- **The problem**
Please copy the material below word for word, keeping every line as it is.
**********
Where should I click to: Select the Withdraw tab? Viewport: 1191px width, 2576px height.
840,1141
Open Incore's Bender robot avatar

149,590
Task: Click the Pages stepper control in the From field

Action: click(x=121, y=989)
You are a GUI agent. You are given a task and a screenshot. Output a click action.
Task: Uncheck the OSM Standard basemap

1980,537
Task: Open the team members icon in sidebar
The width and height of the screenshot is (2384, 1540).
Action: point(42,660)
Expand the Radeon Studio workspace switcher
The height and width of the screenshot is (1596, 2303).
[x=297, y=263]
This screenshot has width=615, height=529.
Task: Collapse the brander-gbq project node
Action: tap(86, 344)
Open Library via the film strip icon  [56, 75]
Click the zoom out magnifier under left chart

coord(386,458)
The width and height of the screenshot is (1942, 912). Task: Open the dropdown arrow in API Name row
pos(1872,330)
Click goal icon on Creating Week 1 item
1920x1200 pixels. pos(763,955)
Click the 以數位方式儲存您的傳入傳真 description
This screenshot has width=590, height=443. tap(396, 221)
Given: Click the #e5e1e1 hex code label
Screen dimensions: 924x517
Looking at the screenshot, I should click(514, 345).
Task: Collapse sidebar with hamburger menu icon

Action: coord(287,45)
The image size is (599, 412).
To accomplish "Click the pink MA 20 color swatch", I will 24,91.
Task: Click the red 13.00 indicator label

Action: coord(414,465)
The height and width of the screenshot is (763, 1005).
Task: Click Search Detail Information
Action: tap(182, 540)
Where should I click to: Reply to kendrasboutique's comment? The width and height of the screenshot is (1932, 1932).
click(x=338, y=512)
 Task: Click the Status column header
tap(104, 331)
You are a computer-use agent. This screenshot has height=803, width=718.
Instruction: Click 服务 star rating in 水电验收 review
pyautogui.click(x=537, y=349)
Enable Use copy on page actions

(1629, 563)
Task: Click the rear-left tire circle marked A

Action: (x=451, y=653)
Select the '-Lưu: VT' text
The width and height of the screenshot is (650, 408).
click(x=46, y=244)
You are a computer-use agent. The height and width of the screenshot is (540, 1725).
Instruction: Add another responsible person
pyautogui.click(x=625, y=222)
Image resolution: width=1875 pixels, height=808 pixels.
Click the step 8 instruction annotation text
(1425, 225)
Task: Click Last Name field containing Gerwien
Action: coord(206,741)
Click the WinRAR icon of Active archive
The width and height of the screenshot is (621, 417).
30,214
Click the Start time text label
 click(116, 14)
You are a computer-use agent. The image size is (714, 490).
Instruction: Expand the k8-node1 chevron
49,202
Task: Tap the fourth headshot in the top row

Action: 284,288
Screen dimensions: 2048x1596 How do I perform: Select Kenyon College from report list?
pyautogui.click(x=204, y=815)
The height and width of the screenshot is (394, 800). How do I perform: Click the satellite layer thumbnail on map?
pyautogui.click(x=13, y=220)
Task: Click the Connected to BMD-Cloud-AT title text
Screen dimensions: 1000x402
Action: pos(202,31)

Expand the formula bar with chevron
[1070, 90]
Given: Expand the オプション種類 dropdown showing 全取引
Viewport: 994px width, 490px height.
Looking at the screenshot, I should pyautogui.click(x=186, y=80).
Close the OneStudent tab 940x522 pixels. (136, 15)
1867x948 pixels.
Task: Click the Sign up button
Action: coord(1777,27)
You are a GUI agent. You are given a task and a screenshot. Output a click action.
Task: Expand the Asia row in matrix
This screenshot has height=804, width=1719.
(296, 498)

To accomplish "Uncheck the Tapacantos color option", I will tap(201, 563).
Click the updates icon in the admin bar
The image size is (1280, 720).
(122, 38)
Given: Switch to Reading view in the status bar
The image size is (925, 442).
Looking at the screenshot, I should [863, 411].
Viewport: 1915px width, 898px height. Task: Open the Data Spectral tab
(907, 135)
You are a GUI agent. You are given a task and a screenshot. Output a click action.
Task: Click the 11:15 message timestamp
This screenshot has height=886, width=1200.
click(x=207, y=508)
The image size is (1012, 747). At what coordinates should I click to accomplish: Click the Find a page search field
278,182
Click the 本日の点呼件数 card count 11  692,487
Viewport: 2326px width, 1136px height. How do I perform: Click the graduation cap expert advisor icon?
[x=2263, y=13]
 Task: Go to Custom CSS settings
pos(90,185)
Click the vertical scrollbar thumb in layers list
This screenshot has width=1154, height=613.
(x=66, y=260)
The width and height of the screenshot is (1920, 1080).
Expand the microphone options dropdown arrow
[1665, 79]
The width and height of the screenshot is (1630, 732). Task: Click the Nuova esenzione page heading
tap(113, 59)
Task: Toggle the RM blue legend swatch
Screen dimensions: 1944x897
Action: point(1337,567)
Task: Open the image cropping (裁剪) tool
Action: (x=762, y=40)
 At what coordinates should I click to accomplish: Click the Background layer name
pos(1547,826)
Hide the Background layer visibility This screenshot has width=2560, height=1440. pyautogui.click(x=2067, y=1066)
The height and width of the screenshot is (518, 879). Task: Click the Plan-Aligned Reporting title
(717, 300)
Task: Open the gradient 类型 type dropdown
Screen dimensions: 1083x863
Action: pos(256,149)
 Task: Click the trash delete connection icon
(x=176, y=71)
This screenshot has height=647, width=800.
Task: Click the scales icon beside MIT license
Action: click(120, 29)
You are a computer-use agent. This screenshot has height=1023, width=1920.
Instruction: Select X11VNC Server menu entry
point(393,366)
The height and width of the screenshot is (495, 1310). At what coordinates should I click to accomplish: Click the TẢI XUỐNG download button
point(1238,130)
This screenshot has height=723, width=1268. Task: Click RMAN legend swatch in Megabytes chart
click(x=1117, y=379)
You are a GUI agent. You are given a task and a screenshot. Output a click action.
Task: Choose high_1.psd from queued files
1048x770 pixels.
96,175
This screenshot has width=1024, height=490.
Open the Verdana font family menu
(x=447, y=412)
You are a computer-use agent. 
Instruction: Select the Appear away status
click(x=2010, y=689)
**********
- **Exercise answer**
Where should I click to: Select the Withdraw tab? Viewport: 1191px width, 2576px height.
840,1141
Open Incore's Bender robot avatar

149,590
Task: Click the Pages stepper control in the From field

Action: click(x=121, y=989)
You are a GUI agent. You are given a task and a screenshot. Output a click action.
Task: Uncheck the OSM Standard basemap

1980,537
Task: Open the team members icon in sidebar
The width and height of the screenshot is (2384, 1540).
Action: point(42,660)
Expand the Radeon Studio workspace switcher
The height and width of the screenshot is (1596, 2303).
[x=297, y=263]
This screenshot has width=615, height=529.
Task: Collapse the brander-gbq project node
Action: tap(86, 344)
Open Library via the film strip icon  [56, 75]
Click the zoom out magnifier under left chart

coord(386,458)
The width and height of the screenshot is (1942, 912). Task: Open the dropdown arrow in API Name row
pos(1872,330)
Click goal icon on Creating Week 1 item
1920x1200 pixels. pos(763,955)
Click the 以數位方式儲存您的傳入傳真 description
This screenshot has width=590, height=443. tap(396, 221)
Given: Click the #e5e1e1 hex code label
Screen dimensions: 924x517
Looking at the screenshot, I should click(514, 345).
Task: Collapse sidebar with hamburger menu icon

Action: coord(287,45)
The image size is (599, 412).
To accomplish "Click the pink MA 20 color swatch", I will 24,91.
Task: Click the red 13.00 indicator label

Action: coord(414,465)
The height and width of the screenshot is (763, 1005).
Task: Click Search Detail Information
Action: tap(182, 540)
Where should I click to: Reply to kendrasboutique's comment? The width and height of the screenshot is (1932, 1932).
click(x=338, y=512)
 Task: Click the Status column header
tap(104, 331)
You are a computer-use agent. This screenshot has height=803, width=718.
Instruction: Click 服务 star rating in 水电验收 review
pyautogui.click(x=537, y=349)
Enable Use copy on page actions

(1629, 563)
Task: Click the rear-left tire circle marked A

Action: (x=451, y=653)
Select the '-Lưu: VT' text
The width and height of the screenshot is (650, 408).
click(x=46, y=244)
You are a computer-use agent. The height and width of the screenshot is (540, 1725).
Instruction: Add another responsible person
pyautogui.click(x=625, y=222)
Image resolution: width=1875 pixels, height=808 pixels.
Click the step 8 instruction annotation text
(1425, 225)
Task: Click Last Name field containing Gerwien
Action: coord(206,741)
Click the WinRAR icon of Active archive
The width and height of the screenshot is (621, 417).
30,214
Click the Start time text label
 click(116, 14)
You are a computer-use agent. The image size is (714, 490).
Instruction: Expand the k8-node1 chevron
49,202
Task: Tap the fourth headshot in the top row

Action: 284,288
Screen dimensions: 2048x1596 How do I perform: Select Kenyon College from report list?
pyautogui.click(x=204, y=815)
The height and width of the screenshot is (394, 800). How do I perform: Click the satellite layer thumbnail on map?
pyautogui.click(x=13, y=220)
Task: Click the Connected to BMD-Cloud-AT title text
Screen dimensions: 1000x402
Action: pos(202,31)

Expand the formula bar with chevron
[1070, 90]
Given: Expand the オプション種類 dropdown showing 全取引
Viewport: 994px width, 490px height.
Looking at the screenshot, I should pyautogui.click(x=186, y=80).
Close the OneStudent tab 940x522 pixels. (136, 15)
1867x948 pixels.
Task: Click the Sign up button
Action: coord(1777,27)
You are a GUI agent. You are given a task and a screenshot. Output a click action.
Task: Expand the Asia row in matrix
This screenshot has height=804, width=1719.
(296, 498)

To accomplish "Uncheck the Tapacantos color option", I will tap(201, 563).
Click the updates icon in the admin bar
The image size is (1280, 720).
(122, 38)
Given: Switch to Reading view in the status bar
The image size is (925, 442).
Looking at the screenshot, I should [863, 411].
Viewport: 1915px width, 898px height. Task: Open the Data Spectral tab
(907, 135)
You are a GUI agent. You are given a task and a screenshot. Output a click action.
Task: Click the 11:15 message timestamp
This screenshot has height=886, width=1200.
click(x=207, y=508)
The image size is (1012, 747). At what coordinates should I click to accomplish: Click the Find a page search field
278,182
Click the 本日の点呼件数 card count 11  692,487
Viewport: 2326px width, 1136px height. How do I perform: Click the graduation cap expert advisor icon?
[x=2263, y=13]
 Task: Go to Custom CSS settings
pos(90,185)
Click the vertical scrollbar thumb in layers list
This screenshot has width=1154, height=613.
(x=66, y=260)
The width and height of the screenshot is (1920, 1080).
Expand the microphone options dropdown arrow
[1665, 79]
The width and height of the screenshot is (1630, 732). Task: Click the Nuova esenzione page heading
tap(113, 59)
Task: Toggle the RM blue legend swatch
Screen dimensions: 1944x897
Action: point(1337,567)
Task: Open the image cropping (裁剪) tool
Action: (x=762, y=40)
 At what coordinates should I click to accomplish: Click the Background layer name
pos(1547,826)
Hide the Background layer visibility This screenshot has width=2560, height=1440. pyautogui.click(x=2067, y=1066)
The height and width of the screenshot is (518, 879). Task: Click the Plan-Aligned Reporting title
(717, 300)
Task: Open the gradient 类型 type dropdown
Screen dimensions: 1083x863
Action: pos(256,149)
 Task: Click the trash delete connection icon
(x=176, y=71)
This screenshot has height=647, width=800.
Task: Click the scales icon beside MIT license
Action: click(120, 29)
You are a computer-use agent. This screenshot has height=1023, width=1920.
Instruction: Select X11VNC Server menu entry
point(393,366)
The height and width of the screenshot is (495, 1310). At what coordinates should I click to accomplish: Click the TẢI XUỐNG download button
point(1238,130)
This screenshot has height=723, width=1268. Task: Click RMAN legend swatch in Megabytes chart
click(x=1117, y=379)
You are a GUI agent. You are given a task and a screenshot. Output a click action.
Task: Choose high_1.psd from queued files
1048x770 pixels.
96,175
This screenshot has width=1024, height=490.
Open the Verdana font family menu
(x=447, y=412)
You are a computer-use agent. 
Instruction: Select the Appear away status
click(x=2010, y=689)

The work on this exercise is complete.